1

Suppose I have a function like my-make-invisible, where my-re is some regexp:

(defun my-make-invisible ()
  (save-excursion
    (goto-char (point-min))
    (while (re-search-forward my-re nil t)
      (add-text-properties (match-beginning 0)
                           (match-end 0)
                           '(invisible t)))))

This function just makes each portion of buffer content that matches my-re invisible: it works in all major modes I've tried, but not in org-mode.

Is there an easy way to achieve the same in org-mode?

(Note: adding other properties, like faces or displays, with a function like the one above does work in org-mode. It seems that the problem is only adding invisibility)

I have the same problem if I try to make things invisible by adding them to buffer-invisibility-spec. Except for when the buffer is in org-mode, the following makes the first three characters in the buffer invisible:

(progn (add-text-properties 1 3 '(invisible hide-this-stuff))
       (add-to-invisibility-spec '(hide-this-stuff)))
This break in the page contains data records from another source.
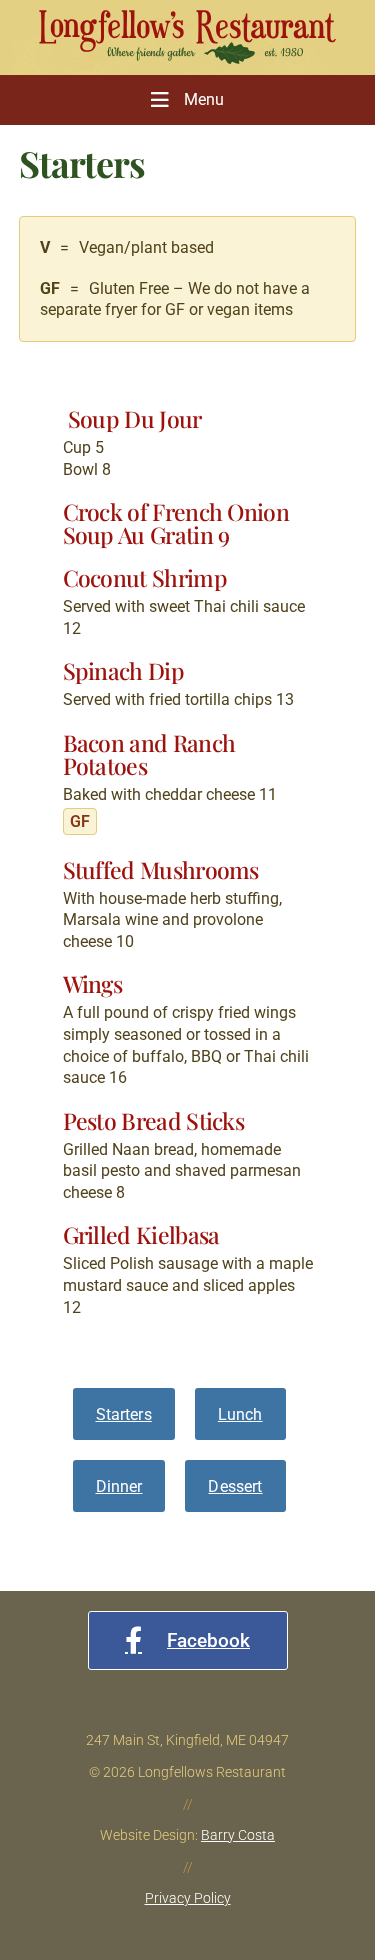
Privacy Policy (188, 1898)
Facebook (208, 1640)
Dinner (119, 1486)
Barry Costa (238, 1835)
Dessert (235, 1486)
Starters (124, 1414)
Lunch (240, 1414)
If I do it in org-mode, hide-this-stuff will show up in the value of buffer-invisibility-spec but this has no effect whatsoever as far as the visibility of those first three characters.

3
  • 1
    AFAIK, the text property conflicts with what font-lock-mode does and since the latter runs in the background, it wins. You can see that that is the case by toggling it off: M-x font-lock-mode. I would guess that you need to do search-based fontification in this case, instead of search based text-property setting. See the Font lock section in the Emacs manual and references therein, particularly the reference to Search-based fontification in the Elisp manual. You can start with C-h i g(emacs)Font lock and go from there.
    – NickD
    Commented Jan 8, 2022 at 11:23
  • Perhaps this question will help, although in my limited experiments I couldn't make it work.
    – NickD
    Commented Jan 8, 2022 at 11:31
  • Thanks @NickD ! This put me on the right track.
    – efl
    Commented Jan 10, 2022 at 0:02

2 Answers 2

2

You might try using overlay properties instead of text properties to avoid conflicts. You can specify a priority to override any exiting overlays.
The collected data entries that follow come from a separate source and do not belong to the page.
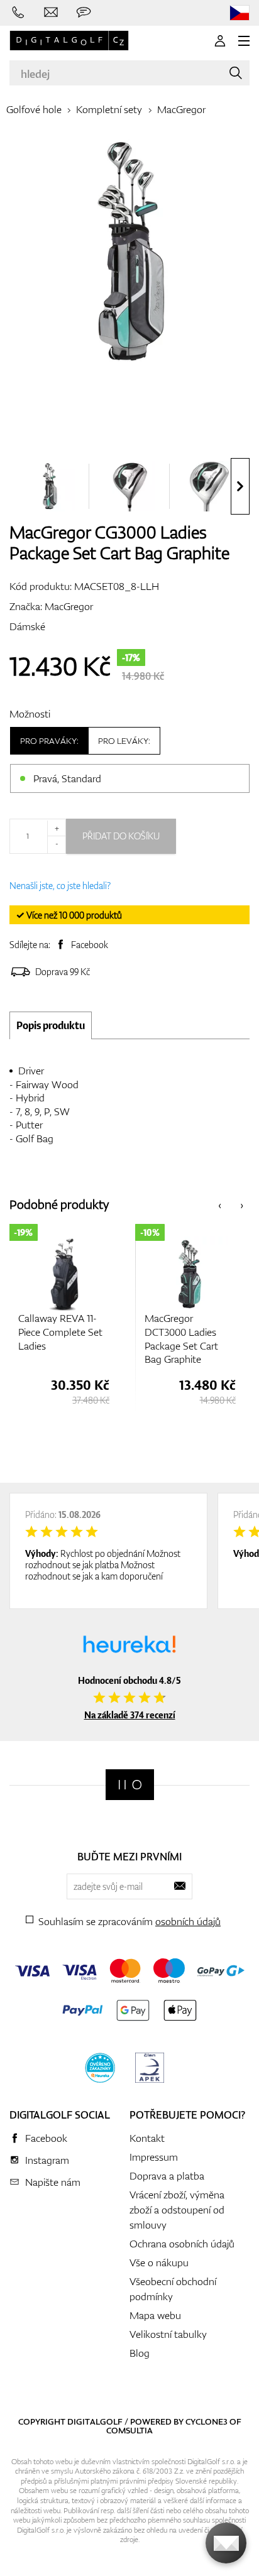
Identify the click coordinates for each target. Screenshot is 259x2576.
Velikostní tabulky (168, 2334)
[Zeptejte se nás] (83, 12)
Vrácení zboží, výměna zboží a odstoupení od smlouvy (177, 2210)
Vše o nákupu (159, 2262)
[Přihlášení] (220, 41)
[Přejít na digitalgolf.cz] (239, 13)
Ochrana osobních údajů (182, 2244)
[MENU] (244, 41)
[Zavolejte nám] (18, 12)
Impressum (154, 2157)
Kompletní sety (109, 109)
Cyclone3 (206, 2421)
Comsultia (129, 2430)
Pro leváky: (124, 740)
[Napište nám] (51, 12)
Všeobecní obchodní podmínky (173, 2288)
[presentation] (240, 486)
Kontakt (147, 2138)
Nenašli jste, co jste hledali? (60, 886)
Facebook (89, 945)
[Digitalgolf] (130, 1784)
Modifying your example to this will make make invisible all instances of my-re regexp:

(defun my-make-invisible (my-re)
  (interactive "sRE Search Term: ")
  (save-excursion
    (goto-char (point-min))
    (while (re-search-forward my-re nil t)
      (setq invisible-overlay (make-overlay (match-beginning 0) (match-end 0)))
      (overlay-put invisible-overlay 'invisible t))))

There are a few differences when using overlay properties vs text properties, which may or may not work for your use case. Overlays will not transfer when copy/pasting, for example.

1

You can achieve the same in Org mode even using text properties by adding your own folding specification (see the docstring of variable org-fold-core--specs for details) and then call org-fold-core-region:

(defvar my-re "my regex pattern")

(org-fold-core-add-folding-spec 'my-invisible nil)

(defun my-make-invisible (&optional unfold)
  "Make all matches in buffer for regex `my-re' invisible.
When UNFOLD is non-nil make them visible instead."
  (save-excursion
    (goto-char (point-min))
    (while (re-search-forward my-re nil t)
      (org-fold-core-region (match-beginning 0)
                            (match-end 0)
                            (if unfold nil t)
                            'my-invisible))))

(my-make-invisible)

The commentary section of the built-in Emacs package org-fold-core.el provides a good explanation of how this works. Note that org-fold-core--specs is buffer-local, so you need to call org-fold-core-add-folding-spec in each buffer where you want to use it, for example by adding the call to org-mode-hook.

Also note that it is indeed font-lock-mode that prevents this from working by just adding text properties, as can be confirmed by turning off font-lock-mode.